A Trap Full of Monsters:
The Return of Prime Stage Mystery Theatre

October 7th, 2021

“It is of the highest importance in the art of detection to be able to recognize out of a number of facts which are incidental and which are vital.”

The above advice comes from Sir Arthur Conan Doyle, the creator of Sherlock Holmes and the father of modern detective fiction. And it will be good advice to keep in mind as Prime Stage Mystery Theatre launches its third season today (Tuesday, October 7) with an all-new five-part mystery titled “A Trap Full of Monsters.”

Here’s the synopsis:

Crucial pieces of stage equipment are missing from the Frankenstein set at the New Towne Theatre.

Some players suspect the culprit is the New Towne ghost or some other malevolent presence lurking in the shadows beneath the stage.

Fortunately, master sleuth August LaFleur is in town to record a documentary about the New Towne’s previous mysteries. Unfortunately, he wants you to solve this new puzzle … and he expects you to do it while the documentary crew records.

And so … as camera’s roll, you must set about following clues that involve trap doors, a devil’s portal, and a roster of eccentric characters – some of whom may not be what they seem.

Twists and counter-twists ensue, ultimately leading to a surprising revelation that will once again prove “stories are everywhere.” 

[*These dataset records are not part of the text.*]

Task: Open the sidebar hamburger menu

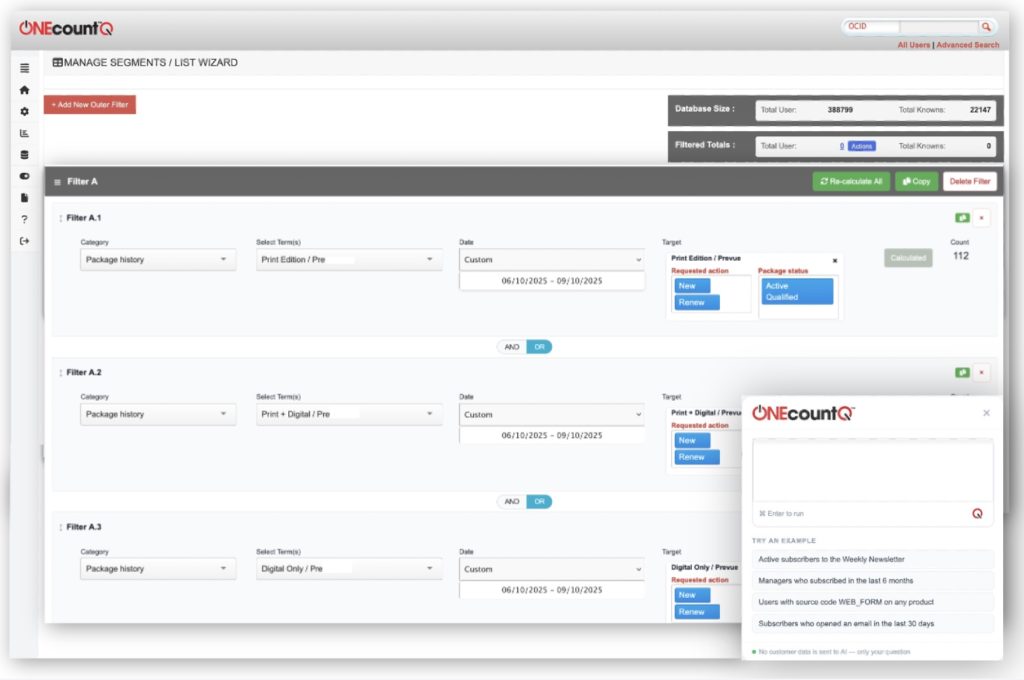Action: tap(24, 69)
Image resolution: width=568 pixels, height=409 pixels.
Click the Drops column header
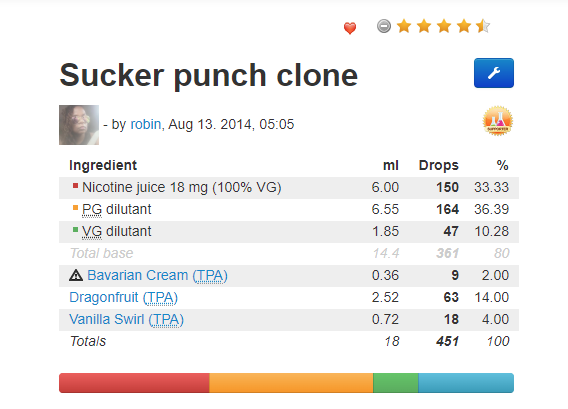(439, 165)

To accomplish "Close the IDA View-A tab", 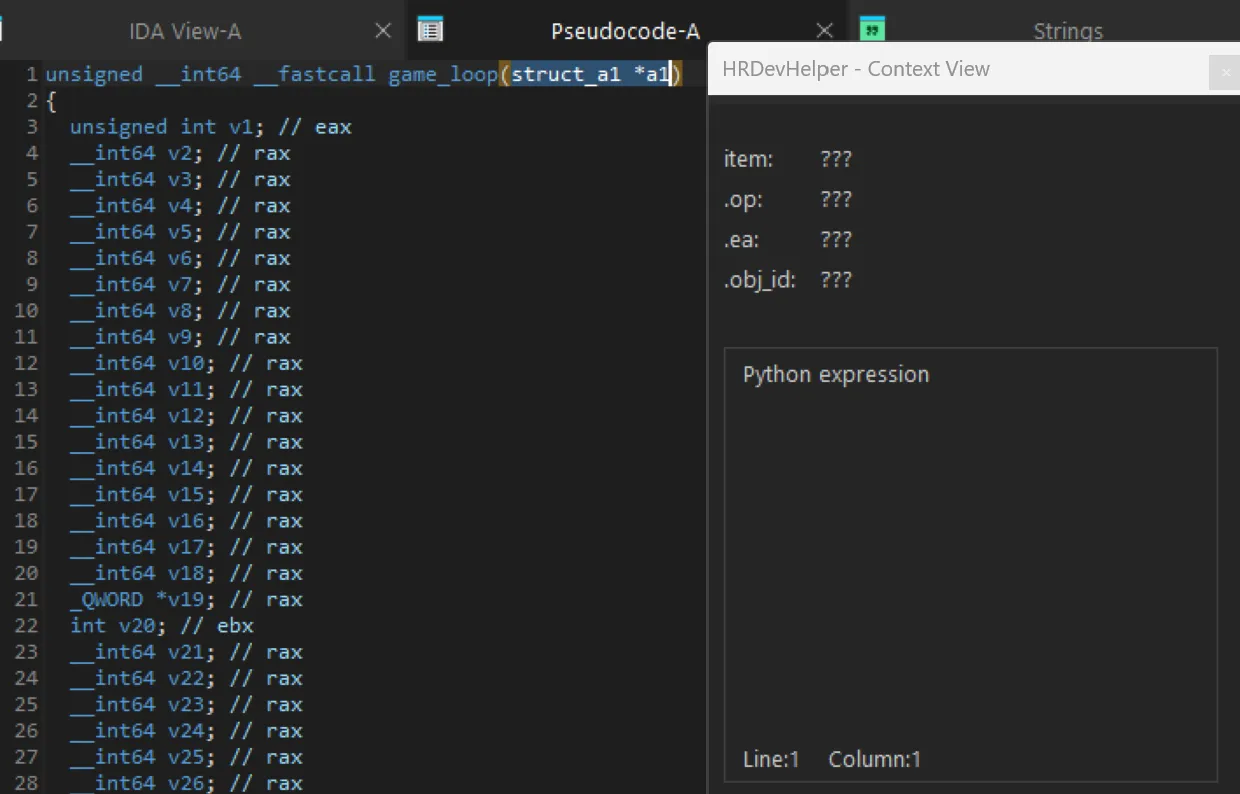I will point(383,31).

As with the previous seasons, each episode will conclude with a question or story challenge, and you are invited to “practice the art of detection” by chiming in via the contact page at the Prime Stage website.  Alternately, you can respond to posts that that Prime Stage and I will be placing on Facebook and Twitter … or by leaving a comment at the bottom of this post.

As with past seasons, episodes of “A Trap Full of Monsters” will feature some of the responses we receive along with behind-the-scenes info on Prime Stage’s upcoming productions: Karloff and Frankenstein.

[Click here to read about Prime Stage’s decision to move the premiere of Frankenstein to fall 2022.]

New episodes of “A Trap Full of Monsters” will be released each Thursday through November 4, the day before Prime Stage presents its preview of Karloff: The Man and the Monster at Pittsburgh’s New Hazlett Theatre.